WALKER – The City of Walker has a “verbal agreement” to buy property for a new City Hall, Mayor Jimmy Watson said.
Watson did not identify where the property was, saying city officials were completing the paperwork involved to be reviewed by the city and the seller. The mayor did say the tract was more than 4 acres, which would meet the long-term needs of the city.
"We’re looking ahead for the next 20 years or more,” Watson said, "to prepare for the future."
Four items related to the proposed City Hall are on the agenda for the City Council meeting at 6 p.m. Monday.
Chief of Operations Jamie Etheridge is on the agenda to address the council to “approve expenditures of funds (for) New City Hall, according to the agenda.
The introduction of three ordinances also are on the agenda.
The first ordinance would authorize the purchase of 4.72 acres.

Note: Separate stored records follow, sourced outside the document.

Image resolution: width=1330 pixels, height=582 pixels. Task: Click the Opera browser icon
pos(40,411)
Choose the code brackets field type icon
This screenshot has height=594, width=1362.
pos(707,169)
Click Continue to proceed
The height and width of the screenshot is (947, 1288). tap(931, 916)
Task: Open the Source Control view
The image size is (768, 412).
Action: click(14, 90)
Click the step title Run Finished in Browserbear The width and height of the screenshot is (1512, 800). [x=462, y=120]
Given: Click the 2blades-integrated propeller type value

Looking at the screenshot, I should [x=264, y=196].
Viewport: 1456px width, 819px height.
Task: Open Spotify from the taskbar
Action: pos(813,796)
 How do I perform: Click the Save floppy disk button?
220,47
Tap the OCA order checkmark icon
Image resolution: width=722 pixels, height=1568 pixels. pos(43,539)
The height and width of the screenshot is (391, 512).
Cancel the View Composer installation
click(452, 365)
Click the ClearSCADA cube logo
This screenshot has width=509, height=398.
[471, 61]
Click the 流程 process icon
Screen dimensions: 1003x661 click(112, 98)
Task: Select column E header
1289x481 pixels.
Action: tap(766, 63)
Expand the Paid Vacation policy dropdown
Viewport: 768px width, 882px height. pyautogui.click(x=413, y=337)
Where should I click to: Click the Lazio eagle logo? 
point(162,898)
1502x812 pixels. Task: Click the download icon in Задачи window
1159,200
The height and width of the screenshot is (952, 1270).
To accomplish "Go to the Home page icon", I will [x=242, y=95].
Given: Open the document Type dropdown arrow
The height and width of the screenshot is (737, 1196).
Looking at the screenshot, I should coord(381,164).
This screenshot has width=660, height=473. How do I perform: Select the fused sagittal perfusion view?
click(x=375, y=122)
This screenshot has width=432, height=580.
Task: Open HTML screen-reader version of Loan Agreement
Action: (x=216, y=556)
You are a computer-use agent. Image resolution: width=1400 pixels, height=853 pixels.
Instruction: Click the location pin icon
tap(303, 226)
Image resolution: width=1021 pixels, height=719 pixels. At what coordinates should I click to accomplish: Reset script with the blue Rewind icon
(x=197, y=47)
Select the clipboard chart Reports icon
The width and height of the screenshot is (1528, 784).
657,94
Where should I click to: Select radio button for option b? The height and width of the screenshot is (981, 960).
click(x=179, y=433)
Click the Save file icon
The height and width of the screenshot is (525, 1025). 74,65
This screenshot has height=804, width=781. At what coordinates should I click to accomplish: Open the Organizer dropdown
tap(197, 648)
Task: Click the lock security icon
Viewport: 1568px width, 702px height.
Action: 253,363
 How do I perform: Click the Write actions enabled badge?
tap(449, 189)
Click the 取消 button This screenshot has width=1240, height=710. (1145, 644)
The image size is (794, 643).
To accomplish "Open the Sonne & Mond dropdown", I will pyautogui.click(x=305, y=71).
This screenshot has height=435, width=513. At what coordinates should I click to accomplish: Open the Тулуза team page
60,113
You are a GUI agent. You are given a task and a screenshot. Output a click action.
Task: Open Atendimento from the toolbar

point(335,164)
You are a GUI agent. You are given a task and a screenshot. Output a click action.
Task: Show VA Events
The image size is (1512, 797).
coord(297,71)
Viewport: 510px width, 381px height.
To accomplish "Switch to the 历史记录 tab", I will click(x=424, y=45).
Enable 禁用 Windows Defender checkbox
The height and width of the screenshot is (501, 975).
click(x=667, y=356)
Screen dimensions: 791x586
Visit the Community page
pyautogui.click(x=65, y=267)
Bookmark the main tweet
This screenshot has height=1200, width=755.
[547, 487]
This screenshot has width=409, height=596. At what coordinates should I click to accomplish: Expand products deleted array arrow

The second ordinance would adjust the city budget for $680,00 for 4.72 acres.
The third ordinance would adjust the budget for the capital outlay of City Hall.
Public hearings will be scheduled for all three ordinances.
In December, Watson released a list of city projects for the next two to three years, with the anticipated completion date of each one. According to that timeline, the city wanted to buy land for a new City Hall by April with the design for the new facility in place by November.
By the end of 2020, construction would be under way, according to the deadlines.
City officials had looked at seven or eight sites over the past two years, Watson said in December, and had narrowed it down to possibly two.
The new City Hall will be funded with the help of the Louisiana Local Government Environmental Facilities and Community Development Authority.
In September, the City Council approved joining the development authority and set the guidelines for a bond issue: no more than $10 million, an interest rate not to exceed 6 percent, to be paid off in 30 years.
First, the city would have to pass a resolution to seek bond approval for a project, then go to the state Bond Commission for its approval.
With that approval, the city would go to the development authority, which would help finance the bonds.